Prompt>
Going line by line through the records below, write out everything starting with the line containing "Open the Property menu" and going on through the line containing "Given: Enable the 临时位置 checkbox", exactly and inclusively. Pictures do not go in.
# # #
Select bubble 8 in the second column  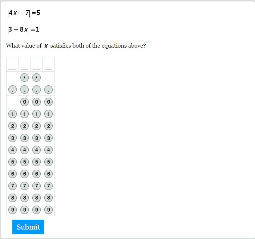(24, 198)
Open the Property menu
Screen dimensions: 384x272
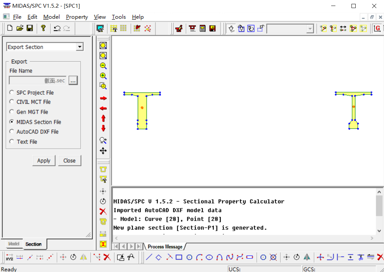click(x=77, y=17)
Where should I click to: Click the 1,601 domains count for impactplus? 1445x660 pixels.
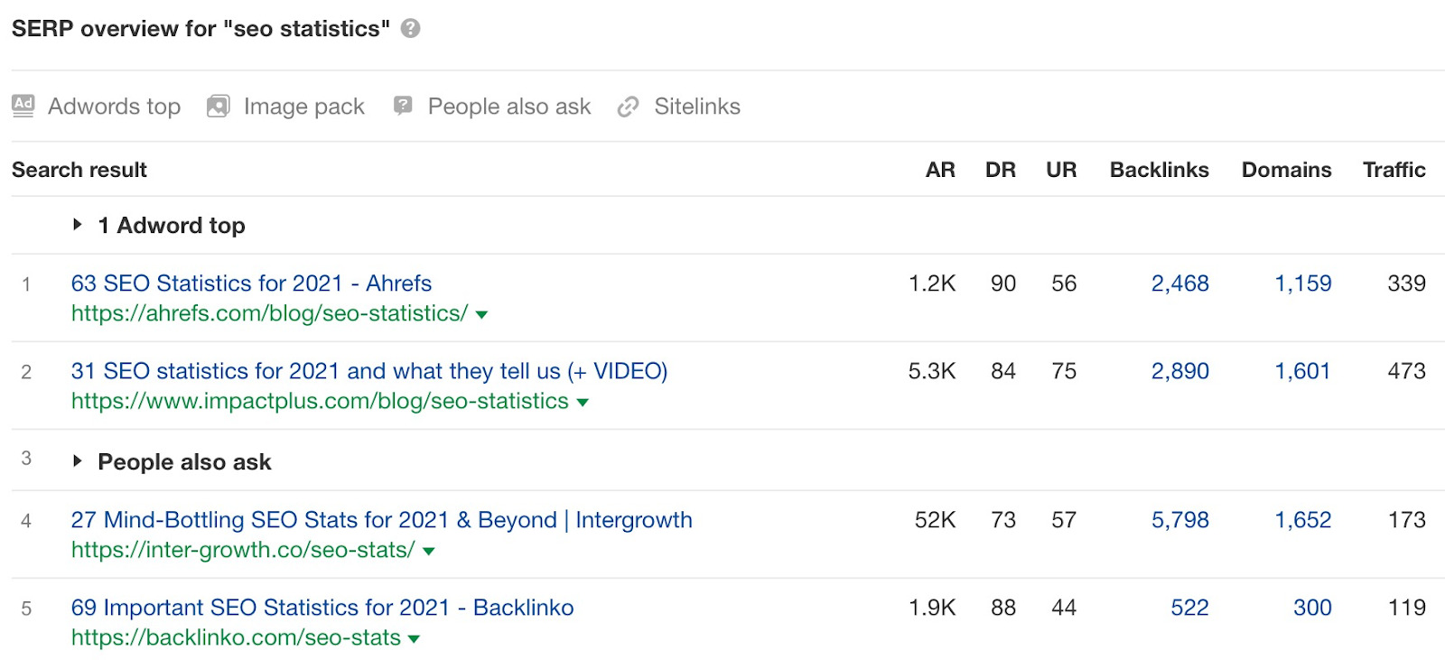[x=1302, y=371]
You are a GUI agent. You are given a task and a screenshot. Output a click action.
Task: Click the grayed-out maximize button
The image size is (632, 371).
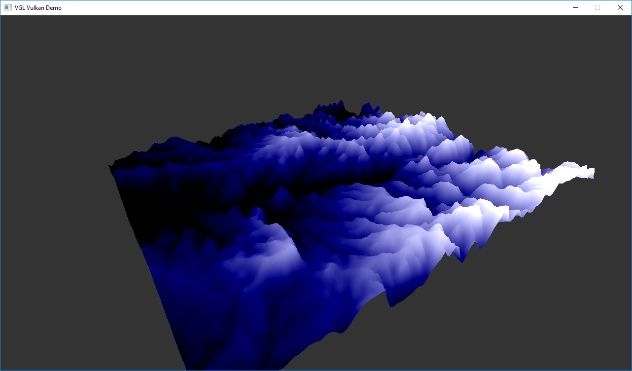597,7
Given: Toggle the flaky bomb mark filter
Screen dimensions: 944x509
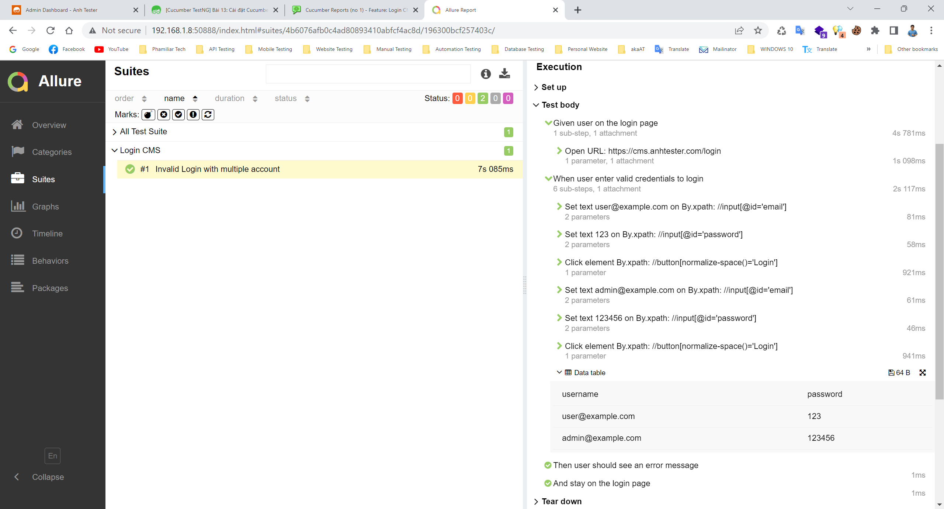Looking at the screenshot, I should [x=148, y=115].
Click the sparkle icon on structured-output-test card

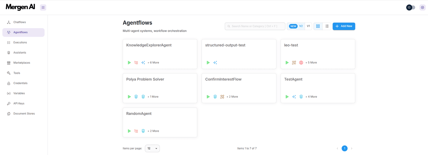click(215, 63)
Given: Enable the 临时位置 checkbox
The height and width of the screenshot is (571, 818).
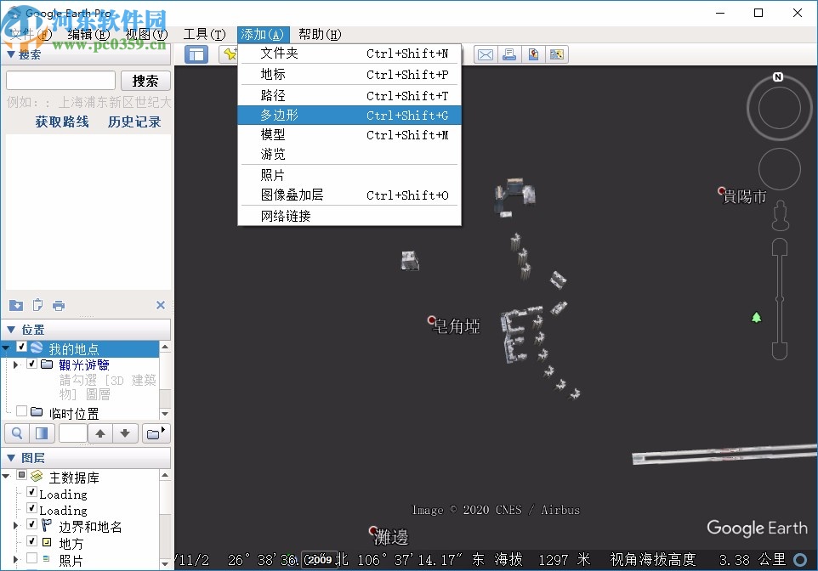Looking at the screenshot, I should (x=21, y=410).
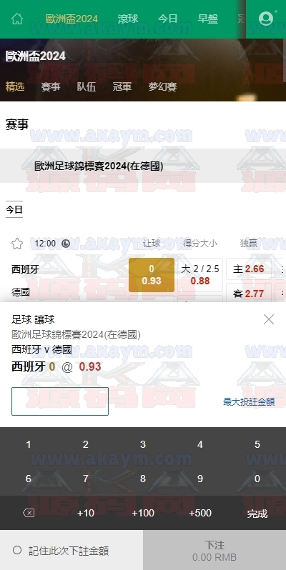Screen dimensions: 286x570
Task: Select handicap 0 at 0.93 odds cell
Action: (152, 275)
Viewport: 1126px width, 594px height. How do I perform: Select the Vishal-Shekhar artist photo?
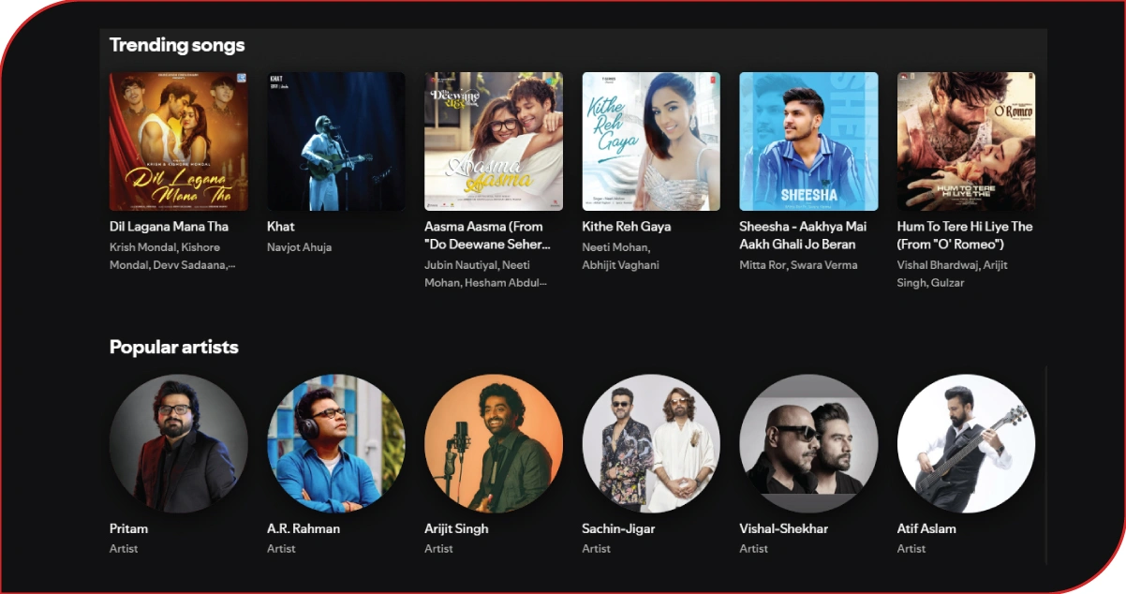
# # #
Problem solution>
Open the Property menu
Screen dimensions: 384x272
click(x=77, y=17)
Where should I click to: Click the 1,601 domains count for impactplus? 1445x660 pixels.
[x=1302, y=371]
You are a GUI agent. You are given a task and a screenshot. Output a click action.
Task: Click the grayed-out maximize button
The image size is (632, 371).
597,7
Given: Toggle the flaky bomb mark filter
Screen dimensions: 944x509
Looking at the screenshot, I should [x=148, y=115].
Click the sparkle icon on structured-output-test card

click(215, 63)
Given: Enable the 临时位置 checkbox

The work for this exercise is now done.